-- Listed records follows --

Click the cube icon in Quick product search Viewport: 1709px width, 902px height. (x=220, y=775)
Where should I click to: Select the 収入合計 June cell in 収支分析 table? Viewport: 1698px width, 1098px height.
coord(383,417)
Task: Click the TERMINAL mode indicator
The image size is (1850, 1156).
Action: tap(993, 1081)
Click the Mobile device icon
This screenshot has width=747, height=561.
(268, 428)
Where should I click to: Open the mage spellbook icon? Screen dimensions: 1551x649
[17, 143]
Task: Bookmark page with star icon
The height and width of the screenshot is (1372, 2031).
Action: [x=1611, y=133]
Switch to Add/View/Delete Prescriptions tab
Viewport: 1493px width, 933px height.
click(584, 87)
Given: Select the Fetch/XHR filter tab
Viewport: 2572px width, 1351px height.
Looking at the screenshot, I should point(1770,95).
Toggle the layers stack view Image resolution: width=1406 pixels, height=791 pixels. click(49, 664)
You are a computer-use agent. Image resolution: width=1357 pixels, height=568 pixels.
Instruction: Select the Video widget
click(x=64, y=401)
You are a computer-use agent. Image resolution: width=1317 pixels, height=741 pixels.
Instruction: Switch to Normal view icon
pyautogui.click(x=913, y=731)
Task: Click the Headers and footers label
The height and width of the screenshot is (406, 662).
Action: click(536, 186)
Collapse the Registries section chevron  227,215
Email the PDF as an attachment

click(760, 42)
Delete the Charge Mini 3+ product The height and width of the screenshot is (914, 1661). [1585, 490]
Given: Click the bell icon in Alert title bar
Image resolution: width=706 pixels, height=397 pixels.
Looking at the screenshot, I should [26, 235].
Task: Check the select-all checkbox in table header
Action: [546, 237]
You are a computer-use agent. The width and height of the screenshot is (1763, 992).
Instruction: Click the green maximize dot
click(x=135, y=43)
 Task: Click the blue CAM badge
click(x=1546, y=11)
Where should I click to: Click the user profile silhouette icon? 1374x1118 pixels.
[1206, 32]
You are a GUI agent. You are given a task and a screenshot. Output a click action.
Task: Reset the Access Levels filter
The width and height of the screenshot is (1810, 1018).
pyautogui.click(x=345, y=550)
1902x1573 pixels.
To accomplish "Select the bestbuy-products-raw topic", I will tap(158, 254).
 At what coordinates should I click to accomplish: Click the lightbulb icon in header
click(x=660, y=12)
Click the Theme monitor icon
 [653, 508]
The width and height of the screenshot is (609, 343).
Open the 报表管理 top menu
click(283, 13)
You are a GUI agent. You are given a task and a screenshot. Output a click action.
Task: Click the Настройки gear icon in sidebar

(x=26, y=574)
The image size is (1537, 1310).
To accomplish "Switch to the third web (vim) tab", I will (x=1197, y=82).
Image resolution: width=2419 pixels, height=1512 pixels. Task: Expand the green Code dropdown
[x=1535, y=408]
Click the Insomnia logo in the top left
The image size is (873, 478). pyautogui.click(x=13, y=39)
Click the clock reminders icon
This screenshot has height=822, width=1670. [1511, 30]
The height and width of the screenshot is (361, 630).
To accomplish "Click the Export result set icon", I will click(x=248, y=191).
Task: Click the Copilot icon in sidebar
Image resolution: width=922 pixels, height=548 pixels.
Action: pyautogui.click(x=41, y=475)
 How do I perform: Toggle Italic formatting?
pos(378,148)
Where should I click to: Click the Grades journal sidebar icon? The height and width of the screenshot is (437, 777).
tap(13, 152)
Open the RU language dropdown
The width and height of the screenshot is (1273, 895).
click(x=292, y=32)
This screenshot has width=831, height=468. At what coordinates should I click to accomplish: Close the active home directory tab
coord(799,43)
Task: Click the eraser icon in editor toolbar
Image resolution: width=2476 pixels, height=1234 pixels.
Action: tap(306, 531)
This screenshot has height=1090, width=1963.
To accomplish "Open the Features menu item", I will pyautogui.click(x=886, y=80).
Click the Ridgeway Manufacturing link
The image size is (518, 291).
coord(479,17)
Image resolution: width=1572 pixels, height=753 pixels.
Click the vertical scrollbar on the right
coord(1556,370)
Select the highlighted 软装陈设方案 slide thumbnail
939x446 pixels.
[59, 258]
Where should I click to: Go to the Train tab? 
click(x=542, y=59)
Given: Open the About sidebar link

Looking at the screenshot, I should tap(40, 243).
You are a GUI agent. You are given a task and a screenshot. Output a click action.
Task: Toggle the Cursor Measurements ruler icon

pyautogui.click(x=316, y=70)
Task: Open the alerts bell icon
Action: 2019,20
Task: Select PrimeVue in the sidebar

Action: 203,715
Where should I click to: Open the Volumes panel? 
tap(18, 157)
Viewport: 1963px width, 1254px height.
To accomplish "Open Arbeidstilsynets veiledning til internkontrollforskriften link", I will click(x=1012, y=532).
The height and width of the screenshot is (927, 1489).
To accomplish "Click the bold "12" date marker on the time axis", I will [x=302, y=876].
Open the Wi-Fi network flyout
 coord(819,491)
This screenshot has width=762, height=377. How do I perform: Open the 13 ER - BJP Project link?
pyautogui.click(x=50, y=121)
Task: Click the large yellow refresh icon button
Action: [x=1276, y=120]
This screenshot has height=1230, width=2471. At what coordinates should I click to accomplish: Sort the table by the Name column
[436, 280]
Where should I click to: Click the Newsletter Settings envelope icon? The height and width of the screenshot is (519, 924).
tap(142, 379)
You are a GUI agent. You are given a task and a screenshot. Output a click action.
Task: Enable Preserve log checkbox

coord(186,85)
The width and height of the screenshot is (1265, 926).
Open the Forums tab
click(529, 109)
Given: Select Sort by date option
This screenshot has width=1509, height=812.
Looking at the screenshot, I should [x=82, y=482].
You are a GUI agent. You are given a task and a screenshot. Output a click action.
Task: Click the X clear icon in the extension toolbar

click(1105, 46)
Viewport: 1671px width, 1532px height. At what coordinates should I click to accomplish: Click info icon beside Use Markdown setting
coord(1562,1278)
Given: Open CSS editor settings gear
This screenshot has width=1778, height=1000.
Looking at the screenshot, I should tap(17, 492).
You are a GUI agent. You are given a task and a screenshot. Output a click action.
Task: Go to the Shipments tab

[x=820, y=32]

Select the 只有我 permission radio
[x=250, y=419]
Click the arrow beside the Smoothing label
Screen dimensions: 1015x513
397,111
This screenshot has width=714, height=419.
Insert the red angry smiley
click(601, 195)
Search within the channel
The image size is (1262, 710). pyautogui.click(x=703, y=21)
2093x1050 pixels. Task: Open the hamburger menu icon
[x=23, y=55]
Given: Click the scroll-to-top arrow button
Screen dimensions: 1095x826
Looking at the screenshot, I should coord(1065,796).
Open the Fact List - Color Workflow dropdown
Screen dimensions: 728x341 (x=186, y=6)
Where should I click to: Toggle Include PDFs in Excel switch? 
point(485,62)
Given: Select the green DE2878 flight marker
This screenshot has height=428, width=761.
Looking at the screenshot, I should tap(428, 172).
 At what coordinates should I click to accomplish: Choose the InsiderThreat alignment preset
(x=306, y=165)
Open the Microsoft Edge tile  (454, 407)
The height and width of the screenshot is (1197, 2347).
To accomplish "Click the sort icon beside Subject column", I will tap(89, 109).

-- Listed records concluded --

• **Action item**:
An exact copy of the lines above, from the one containing "Image resolution: width=2419" down to the one containing "This screenshot has height=1090, width=1963." and including both, is the whole answer; retype it and nothing else.

• **The completed task**:
Image resolution: width=2419 pixels, height=1512 pixels. Task: Expand the green Code dropdown
[x=1535, y=408]
Click the Insomnia logo in the top left
The image size is (873, 478). pyautogui.click(x=13, y=39)
Click the clock reminders icon
This screenshot has height=822, width=1670. [1511, 30]
The height and width of the screenshot is (361, 630).
To accomplish "Click the Export result set icon", I will click(x=248, y=191).
Task: Click the Copilot icon in sidebar
Image resolution: width=922 pixels, height=548 pixels.
Action: pyautogui.click(x=41, y=475)
 How do I perform: Toggle Italic formatting?
pos(378,148)
Where should I click to: Click the Grades journal sidebar icon? The height and width of the screenshot is (437, 777).
tap(13, 152)
Open the RU language dropdown
The width and height of the screenshot is (1273, 895).
click(x=292, y=32)
This screenshot has width=831, height=468. At what coordinates should I click to accomplish: Close the active home directory tab
coord(799,43)
Task: Click the eraser icon in editor toolbar
Image resolution: width=2476 pixels, height=1234 pixels.
Action: tap(306, 531)
This screenshot has height=1090, width=1963.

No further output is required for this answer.